Johanna Newman at her Los Angeles Times White House blog, “Faith or Cronyism in the White House Faith-Based Initiative?” :
The White House faith-based initiative is in the news again. The program has been controversial from the start — derided by critics for requiring the needy to accept religion along with acts of charity, and avoided by some religious groups who feared they’d lose their church/state independence from government.
Now, amid new allegations that contracts were awarded to the politically connected, the program is getting the presidential spotlight.
At a national conference Thursday, Bush plans to say that the program has helped millions. “It does not matter if there is a crescent on your group’s wall, a rabbi on your group’s board or Chirst in your group’s name,” Bush will say, according to advance excerpts released today by the White House. “If your organization puts medicine in people’s hands, food in people’s mouths or a roof over people’s heads, then you are succeeding, and the government should support your work.”
ABC News reported Tuesday that the Justice Department gave a $1.2 million grant jointly to a California evangelical youth charity called Victory Outreach and a consulting firm run by a Lisa Trevino Cummins, who headed Hispanic outreach efforts for the White House faith-based office featured in the photo above. The allegation, first brought by career employees at the Justice Department, is being investigated by the DOJ’s Inspector General.

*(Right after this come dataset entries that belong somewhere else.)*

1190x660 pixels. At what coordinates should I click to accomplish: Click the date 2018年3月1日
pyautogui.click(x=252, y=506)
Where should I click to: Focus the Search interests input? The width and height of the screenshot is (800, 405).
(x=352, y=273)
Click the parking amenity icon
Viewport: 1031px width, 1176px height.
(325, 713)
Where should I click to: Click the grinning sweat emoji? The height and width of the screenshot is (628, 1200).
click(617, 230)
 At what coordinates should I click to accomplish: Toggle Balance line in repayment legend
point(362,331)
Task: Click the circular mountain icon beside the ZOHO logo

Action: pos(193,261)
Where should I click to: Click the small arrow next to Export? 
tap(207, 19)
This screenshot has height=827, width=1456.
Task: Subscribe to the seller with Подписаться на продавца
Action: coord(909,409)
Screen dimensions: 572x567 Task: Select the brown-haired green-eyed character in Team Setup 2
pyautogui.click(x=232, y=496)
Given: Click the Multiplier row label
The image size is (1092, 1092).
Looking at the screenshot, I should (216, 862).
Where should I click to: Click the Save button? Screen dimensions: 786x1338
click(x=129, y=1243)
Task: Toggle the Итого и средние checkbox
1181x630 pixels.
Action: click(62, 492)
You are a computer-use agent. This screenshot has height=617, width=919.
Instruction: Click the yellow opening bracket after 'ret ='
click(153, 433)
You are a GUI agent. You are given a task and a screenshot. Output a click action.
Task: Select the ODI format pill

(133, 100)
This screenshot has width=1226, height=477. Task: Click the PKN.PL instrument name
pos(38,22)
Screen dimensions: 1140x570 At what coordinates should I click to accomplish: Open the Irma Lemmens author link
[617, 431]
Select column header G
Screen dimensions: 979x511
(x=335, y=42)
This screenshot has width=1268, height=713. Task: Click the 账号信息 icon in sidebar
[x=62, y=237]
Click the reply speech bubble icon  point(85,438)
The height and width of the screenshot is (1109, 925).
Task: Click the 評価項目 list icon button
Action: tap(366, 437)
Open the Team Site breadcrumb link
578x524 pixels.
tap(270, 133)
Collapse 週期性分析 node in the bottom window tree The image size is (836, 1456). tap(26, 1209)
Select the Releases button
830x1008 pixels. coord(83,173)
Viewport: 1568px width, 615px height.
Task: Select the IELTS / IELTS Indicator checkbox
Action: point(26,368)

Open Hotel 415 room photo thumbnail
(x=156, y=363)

“The incident of cronyism removes all doubts that the real mission of the faith-based initiative is to aid the religious right,” said Rev. C. Welton Gaddy, the president of Interfaith Alliance, an advocacy group with 185,00 members of 75 different faiths. “Congress needs to exercise greater oversight on this program so that we can avoid scandals like this in the future.” Gaddy is not the first to charge foul. Former White House staffer David Kuo charged that after he left the administration federal funds were funneled to evangelical Christian charities without congressional approval.